Task to complete
Write out the entries below exactly, starting at the first line and stopping after the line that contains "Given: Open the 2911 router in the center"; skip all pictures.
------------
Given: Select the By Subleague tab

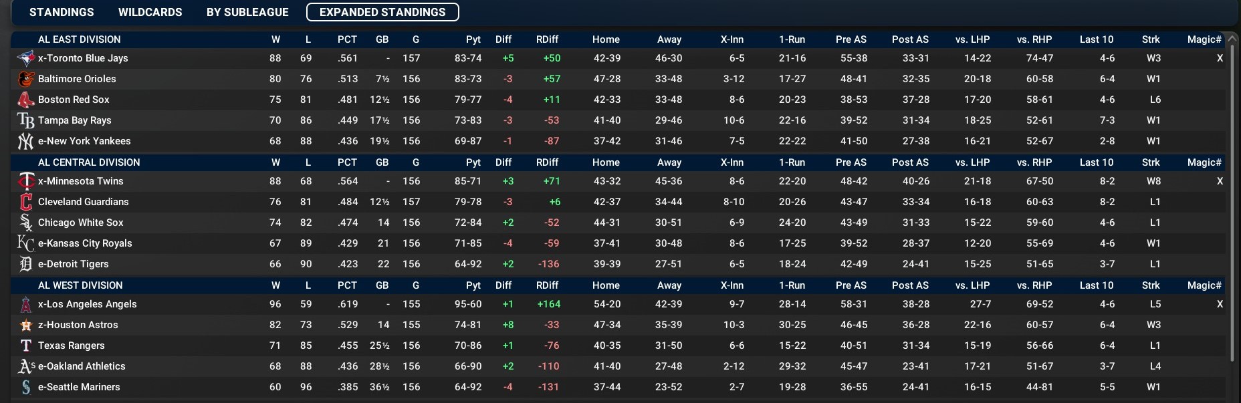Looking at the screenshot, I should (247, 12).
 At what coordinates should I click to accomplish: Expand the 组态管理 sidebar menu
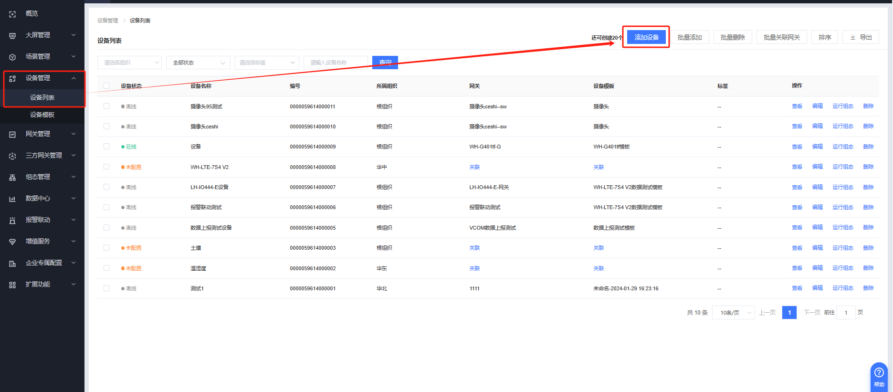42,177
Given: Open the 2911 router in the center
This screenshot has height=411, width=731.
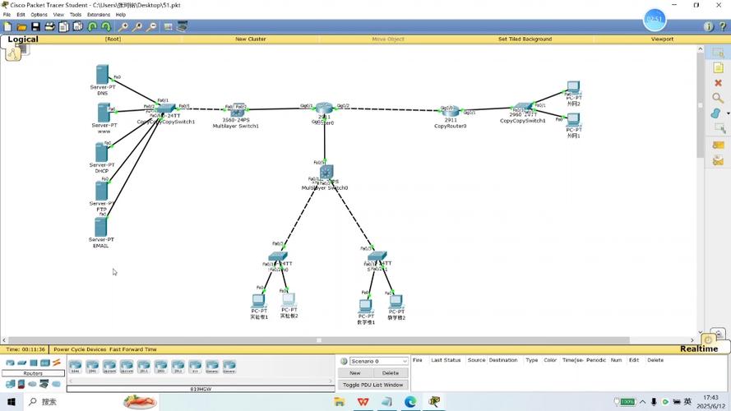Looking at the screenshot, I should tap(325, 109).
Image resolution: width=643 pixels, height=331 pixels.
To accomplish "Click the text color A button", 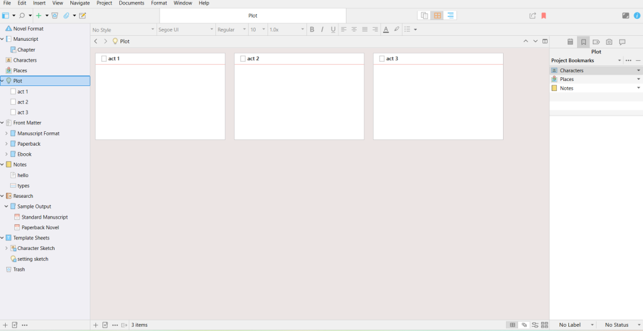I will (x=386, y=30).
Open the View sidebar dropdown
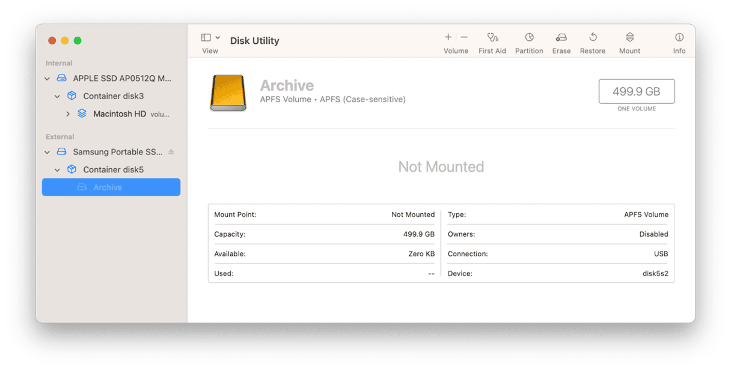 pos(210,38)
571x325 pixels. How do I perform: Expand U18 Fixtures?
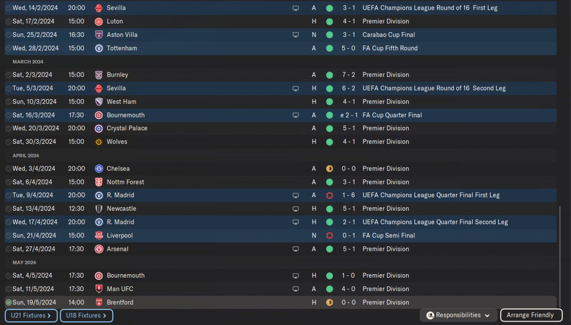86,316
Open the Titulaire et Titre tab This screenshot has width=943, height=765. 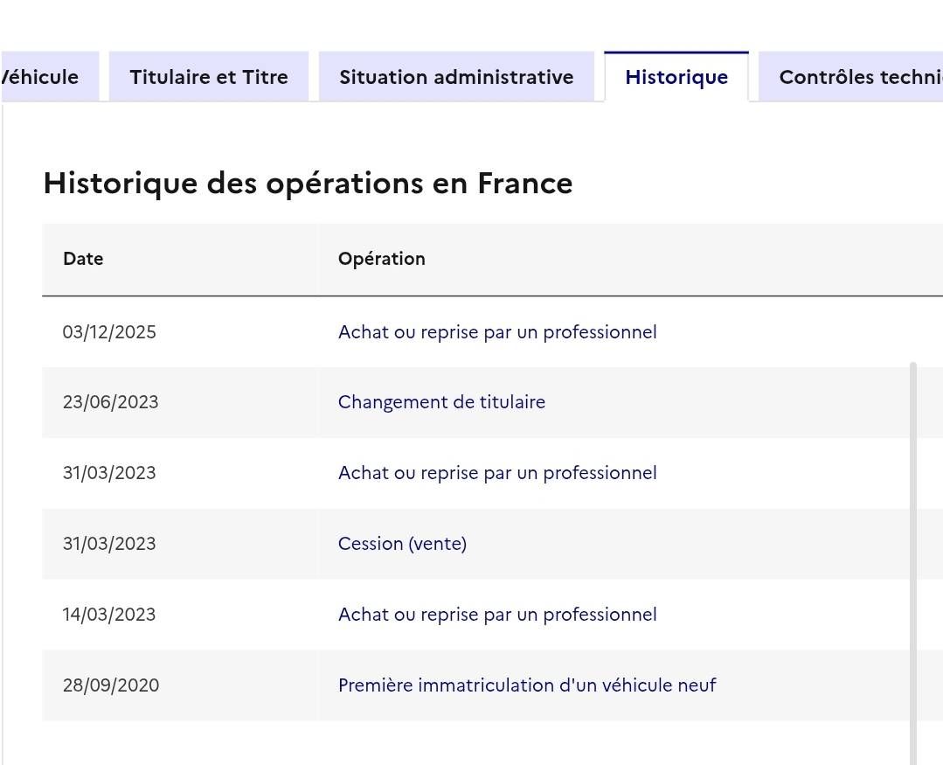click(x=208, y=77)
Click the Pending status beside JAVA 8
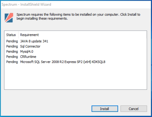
------------
Result of the task
Given: Select the By Subleague tab

Looking at the screenshot, I should (247, 12).
 At what coordinates should I click to accomplish: Expand the 组态管理 sidebar menu
42,177
Given: Open the 2911 router in the center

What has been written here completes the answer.